▶ **Information supplied**:
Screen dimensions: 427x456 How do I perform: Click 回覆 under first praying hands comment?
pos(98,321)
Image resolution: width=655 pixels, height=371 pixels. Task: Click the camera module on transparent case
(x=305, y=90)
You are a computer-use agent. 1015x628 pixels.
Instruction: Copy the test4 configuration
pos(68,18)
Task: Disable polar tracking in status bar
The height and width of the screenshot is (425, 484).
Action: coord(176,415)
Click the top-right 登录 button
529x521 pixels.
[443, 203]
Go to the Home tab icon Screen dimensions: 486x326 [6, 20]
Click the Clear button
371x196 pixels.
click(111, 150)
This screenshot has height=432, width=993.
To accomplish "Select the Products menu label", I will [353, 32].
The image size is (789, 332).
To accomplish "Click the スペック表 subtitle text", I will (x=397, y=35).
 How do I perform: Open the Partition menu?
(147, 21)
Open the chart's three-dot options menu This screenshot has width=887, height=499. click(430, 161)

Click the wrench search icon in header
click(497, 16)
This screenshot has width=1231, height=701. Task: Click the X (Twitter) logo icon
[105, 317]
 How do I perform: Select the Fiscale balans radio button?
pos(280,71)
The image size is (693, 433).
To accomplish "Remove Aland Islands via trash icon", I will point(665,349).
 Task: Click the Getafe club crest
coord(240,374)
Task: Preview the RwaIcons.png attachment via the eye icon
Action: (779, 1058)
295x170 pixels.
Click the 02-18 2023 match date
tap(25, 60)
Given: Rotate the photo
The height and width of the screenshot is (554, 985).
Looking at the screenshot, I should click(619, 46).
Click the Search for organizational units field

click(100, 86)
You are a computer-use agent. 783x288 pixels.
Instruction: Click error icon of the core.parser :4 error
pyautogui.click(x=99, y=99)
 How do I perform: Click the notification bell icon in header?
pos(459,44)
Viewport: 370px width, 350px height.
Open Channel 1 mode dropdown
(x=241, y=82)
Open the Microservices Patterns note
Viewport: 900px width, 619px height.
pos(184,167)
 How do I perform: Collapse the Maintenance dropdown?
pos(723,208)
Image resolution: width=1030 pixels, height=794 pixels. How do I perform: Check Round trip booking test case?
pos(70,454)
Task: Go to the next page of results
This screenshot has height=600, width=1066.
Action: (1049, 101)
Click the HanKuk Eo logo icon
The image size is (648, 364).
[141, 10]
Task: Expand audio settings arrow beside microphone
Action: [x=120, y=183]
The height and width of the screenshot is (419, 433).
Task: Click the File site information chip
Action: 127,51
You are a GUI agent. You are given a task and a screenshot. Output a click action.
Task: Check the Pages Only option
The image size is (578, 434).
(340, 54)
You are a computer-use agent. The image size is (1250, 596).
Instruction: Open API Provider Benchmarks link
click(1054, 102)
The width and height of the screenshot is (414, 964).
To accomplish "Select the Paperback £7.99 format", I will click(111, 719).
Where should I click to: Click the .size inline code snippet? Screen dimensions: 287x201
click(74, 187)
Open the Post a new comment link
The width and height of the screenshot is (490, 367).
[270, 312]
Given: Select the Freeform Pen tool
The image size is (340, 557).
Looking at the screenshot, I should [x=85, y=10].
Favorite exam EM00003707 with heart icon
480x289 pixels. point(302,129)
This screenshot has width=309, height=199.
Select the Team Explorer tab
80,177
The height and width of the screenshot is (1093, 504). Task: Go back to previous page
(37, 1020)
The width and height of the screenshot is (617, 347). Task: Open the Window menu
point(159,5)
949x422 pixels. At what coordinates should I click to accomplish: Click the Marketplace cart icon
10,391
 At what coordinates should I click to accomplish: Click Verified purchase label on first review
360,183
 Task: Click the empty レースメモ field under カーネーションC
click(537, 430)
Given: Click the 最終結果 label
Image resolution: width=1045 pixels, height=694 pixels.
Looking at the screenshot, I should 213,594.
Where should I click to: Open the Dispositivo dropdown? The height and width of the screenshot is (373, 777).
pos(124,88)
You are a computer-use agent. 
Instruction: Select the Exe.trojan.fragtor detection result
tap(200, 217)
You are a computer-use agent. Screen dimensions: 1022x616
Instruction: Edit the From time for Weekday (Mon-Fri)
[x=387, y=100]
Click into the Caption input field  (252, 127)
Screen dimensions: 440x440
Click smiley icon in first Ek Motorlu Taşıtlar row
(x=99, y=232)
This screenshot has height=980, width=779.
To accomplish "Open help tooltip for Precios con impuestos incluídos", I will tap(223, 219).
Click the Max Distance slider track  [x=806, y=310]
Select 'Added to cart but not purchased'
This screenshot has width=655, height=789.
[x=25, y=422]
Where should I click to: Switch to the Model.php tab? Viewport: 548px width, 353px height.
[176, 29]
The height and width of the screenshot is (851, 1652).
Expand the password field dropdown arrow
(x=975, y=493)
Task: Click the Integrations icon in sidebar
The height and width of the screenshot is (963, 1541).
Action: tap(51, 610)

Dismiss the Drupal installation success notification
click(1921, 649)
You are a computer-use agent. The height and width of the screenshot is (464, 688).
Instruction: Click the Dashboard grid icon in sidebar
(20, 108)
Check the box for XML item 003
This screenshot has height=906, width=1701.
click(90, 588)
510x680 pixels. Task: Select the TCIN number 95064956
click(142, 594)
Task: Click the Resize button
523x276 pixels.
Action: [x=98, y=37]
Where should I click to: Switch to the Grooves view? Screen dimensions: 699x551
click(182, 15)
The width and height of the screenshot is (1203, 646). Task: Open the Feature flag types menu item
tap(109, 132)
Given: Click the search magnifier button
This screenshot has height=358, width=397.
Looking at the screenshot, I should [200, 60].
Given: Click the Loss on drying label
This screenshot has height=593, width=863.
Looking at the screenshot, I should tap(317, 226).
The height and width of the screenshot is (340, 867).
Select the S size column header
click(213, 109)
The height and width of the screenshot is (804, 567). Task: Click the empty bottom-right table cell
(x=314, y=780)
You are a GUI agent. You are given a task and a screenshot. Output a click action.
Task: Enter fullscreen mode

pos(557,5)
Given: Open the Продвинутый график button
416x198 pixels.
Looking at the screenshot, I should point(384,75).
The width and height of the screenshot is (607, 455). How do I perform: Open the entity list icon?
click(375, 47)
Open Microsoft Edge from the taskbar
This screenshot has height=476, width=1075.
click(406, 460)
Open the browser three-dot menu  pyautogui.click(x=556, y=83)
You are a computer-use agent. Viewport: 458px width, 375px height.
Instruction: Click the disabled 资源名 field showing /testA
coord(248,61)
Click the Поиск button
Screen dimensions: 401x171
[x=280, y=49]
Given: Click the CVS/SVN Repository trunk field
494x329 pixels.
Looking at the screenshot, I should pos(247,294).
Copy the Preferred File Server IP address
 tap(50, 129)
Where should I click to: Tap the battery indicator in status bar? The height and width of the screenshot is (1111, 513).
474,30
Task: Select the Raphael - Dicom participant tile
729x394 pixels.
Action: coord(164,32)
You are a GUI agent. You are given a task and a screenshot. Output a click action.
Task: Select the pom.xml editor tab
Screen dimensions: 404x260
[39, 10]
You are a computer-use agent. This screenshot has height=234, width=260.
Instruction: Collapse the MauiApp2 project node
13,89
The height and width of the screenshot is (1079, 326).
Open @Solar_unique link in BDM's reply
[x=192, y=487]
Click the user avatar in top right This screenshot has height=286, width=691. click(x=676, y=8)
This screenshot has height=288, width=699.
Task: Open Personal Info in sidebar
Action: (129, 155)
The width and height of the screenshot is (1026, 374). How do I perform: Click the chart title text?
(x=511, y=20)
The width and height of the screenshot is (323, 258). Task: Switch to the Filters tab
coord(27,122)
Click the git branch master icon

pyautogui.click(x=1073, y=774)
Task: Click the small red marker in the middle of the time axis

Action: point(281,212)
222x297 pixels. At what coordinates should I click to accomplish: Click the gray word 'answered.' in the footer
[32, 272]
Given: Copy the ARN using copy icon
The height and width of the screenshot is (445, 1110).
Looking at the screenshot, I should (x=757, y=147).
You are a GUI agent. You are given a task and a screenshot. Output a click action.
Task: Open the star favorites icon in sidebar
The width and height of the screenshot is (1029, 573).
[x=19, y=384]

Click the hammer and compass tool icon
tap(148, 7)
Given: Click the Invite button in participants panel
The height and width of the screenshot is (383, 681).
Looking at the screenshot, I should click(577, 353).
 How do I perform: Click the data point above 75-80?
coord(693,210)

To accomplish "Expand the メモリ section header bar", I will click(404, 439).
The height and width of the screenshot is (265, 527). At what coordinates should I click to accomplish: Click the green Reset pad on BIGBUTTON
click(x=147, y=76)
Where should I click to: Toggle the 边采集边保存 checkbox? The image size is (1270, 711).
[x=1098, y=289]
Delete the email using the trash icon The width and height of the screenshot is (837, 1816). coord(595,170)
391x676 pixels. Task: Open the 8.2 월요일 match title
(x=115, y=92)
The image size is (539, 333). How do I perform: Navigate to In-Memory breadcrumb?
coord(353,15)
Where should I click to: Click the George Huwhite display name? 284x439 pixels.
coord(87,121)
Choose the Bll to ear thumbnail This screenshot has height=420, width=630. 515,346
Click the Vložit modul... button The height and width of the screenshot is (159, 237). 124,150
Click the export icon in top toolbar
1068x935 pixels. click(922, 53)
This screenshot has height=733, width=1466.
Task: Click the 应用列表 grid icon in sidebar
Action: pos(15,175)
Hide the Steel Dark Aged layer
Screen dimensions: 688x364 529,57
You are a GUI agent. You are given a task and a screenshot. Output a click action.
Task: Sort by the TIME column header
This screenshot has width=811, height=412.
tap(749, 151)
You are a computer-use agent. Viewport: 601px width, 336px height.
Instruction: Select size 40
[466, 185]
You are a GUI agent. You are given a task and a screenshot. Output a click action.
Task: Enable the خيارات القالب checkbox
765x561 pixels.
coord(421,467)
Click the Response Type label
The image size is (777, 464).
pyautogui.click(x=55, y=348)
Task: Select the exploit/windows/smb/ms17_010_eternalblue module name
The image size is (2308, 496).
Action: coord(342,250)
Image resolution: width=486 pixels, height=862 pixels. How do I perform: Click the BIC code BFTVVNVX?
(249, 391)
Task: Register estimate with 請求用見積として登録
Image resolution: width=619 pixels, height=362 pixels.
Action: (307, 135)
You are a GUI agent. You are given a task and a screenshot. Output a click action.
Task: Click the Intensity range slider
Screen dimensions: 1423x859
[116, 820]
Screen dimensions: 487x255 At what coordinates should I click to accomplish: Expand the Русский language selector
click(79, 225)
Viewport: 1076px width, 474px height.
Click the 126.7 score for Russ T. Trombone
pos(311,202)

▶ **How to complete this task**: Go through the records and gather the lines that hold "using".

▶ **Response area**:
Given: Copy the ARN using copy icon
Delete the email using the trash icon The width and height of the screenshot is (837, 1816). coord(595,170)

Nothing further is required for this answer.